In Houston, who knew rock stars better than Steele? In case you're a recent arrival to the Bayou City, or if you blew out a few too many brain cells while you partied like a rock star yourself, Dayna Steele was a highly successful -- and extremely rare -- female DJ on Houston radio powerhouse KLOL. She could party with the big boys, but she'll tell you, she worked her butt off to be there.
"It is a boys' world, and I was told that it wouldn't last long, that I wouldn't make a whole lot of money," Steele said. "I worked. I appeared at every charity. I was at the radio station 24/7. I was there, I was there, I was there. I filed records. I swept floors. I think they finally gave me a full-time job just so I would go away occasionally!"

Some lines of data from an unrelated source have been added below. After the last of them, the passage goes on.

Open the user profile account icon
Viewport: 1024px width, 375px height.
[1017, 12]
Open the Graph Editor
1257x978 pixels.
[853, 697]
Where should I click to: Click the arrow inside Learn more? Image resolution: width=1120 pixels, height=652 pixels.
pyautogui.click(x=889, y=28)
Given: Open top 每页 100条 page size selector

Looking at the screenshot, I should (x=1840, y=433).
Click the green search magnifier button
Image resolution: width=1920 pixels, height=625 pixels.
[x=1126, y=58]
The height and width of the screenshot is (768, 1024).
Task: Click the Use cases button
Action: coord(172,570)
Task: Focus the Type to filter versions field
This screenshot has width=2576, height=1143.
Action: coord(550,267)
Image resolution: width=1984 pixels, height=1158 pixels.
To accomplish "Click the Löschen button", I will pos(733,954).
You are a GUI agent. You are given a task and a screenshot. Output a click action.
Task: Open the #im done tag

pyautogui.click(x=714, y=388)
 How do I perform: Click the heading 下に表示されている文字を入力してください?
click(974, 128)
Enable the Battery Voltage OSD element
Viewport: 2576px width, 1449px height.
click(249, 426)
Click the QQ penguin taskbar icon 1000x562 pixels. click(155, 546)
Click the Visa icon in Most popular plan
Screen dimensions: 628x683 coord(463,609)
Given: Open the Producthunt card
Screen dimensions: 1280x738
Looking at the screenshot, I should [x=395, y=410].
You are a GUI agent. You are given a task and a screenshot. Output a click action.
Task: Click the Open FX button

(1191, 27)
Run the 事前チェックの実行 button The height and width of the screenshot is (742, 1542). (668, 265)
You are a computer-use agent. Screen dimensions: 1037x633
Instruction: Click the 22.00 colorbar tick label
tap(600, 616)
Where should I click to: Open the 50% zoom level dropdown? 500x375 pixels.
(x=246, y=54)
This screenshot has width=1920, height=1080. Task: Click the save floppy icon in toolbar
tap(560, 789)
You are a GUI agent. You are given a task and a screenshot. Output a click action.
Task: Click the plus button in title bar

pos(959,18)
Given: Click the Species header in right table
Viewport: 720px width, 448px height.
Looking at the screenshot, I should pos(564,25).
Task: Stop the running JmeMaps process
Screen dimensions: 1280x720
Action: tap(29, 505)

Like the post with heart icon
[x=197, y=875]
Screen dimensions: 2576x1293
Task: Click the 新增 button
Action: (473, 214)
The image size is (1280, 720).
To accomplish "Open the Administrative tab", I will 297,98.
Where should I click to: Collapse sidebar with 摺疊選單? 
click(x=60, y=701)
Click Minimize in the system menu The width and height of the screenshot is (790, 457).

In the process of being a hard-working, driven DJ, Steele interviewed, met and socialized with some of the biggest names of rock and roll. Want proof? Gene Simmons wrote the foreword to her book!
So what made Steele finally decide to put some of those amazing memories down on paper? "I got tired of people asking me, 'Wow! You had such a cool life. What does it feel like now that you have to work?' I think my life is cool now, and I worked back then," she explained. "I worked my butt off!"
Interspersed with the solid business advice and smart tips that anyone from a student to a self-starting entrepreneur can take to the bank, you'll find plenty of recollections from Steele's rock and roll history, plus some of her personal, never-before-seen photos. And she promises none of the names have been changed to protect the innocent.
There's this one about Carlos Santana in an elevator... Another one about getting lost with Tom Petty... Oh yeah, and another about why touching Michael Jackson still makes her shiver years later... But you're gonna need to read those for yourself.
Do you know which abruptly fired drummer ended up living in Dayna's living room? You will after reading 'Rock to the Top.' You'll also learn what key to business success Shaun Cassidy demonstrated how 'not' to do.
Here's a freebie, though. When I caught up with her before a recent book signing, Dayna offered up her favorite rock and roll memory.
"AstroWorld opening up WaterWorld at 1:00 in the morning for Billy Idol and his entourage, and turning on several of the rides and lights and giving everybody bathing suits and towels," she recalled. "I was invited to come along with Billy's entourage. I think there were like 13 of us, and it was too fun! It was in the 80s -- with the big hair and the makeup. I'll never forget Billy Idol and that whole group with eyeliner (running down their faces) and the smell of wet hairspray!"
You may wonder how a DJ came to have this font of wisdom for business, but since leaving the airwaves, Steele hasn't rested on her success. She started up the Space Store -- at the time, the largest NASA themed e-commerce business -- and her own media consulting firm.
Sometimes, Steele goes out of her way to do the things that matter to her -- and she does those in a big way. For example, when customers at the Space Store would look for something 'girly', Steele realized there was a need. So she created 'Smart Girls Rock.' Now the website is a source for gifted and talented middle school girls to show the world what they can do.
"The content is incredible! They review books. They just wrote a great article on why we can't all be an American Idol. We need to think about being scientists and mathematicians and engineers, and how important that is to our country and our livelihood and our future."
A new era, a new need... Steele's latest project started with a simple outing to a Houston Comets basketball game. Some others didn't seem to have the proper appreciation for the Star Spangled Banner. So Steele launched Operation National Anthem, a website offering videotaped messages from US servicemen in Iraq. Reader's Digest caught wind of the website, and named Dayna one of '35 People Who Inspire Us' in their recent issue.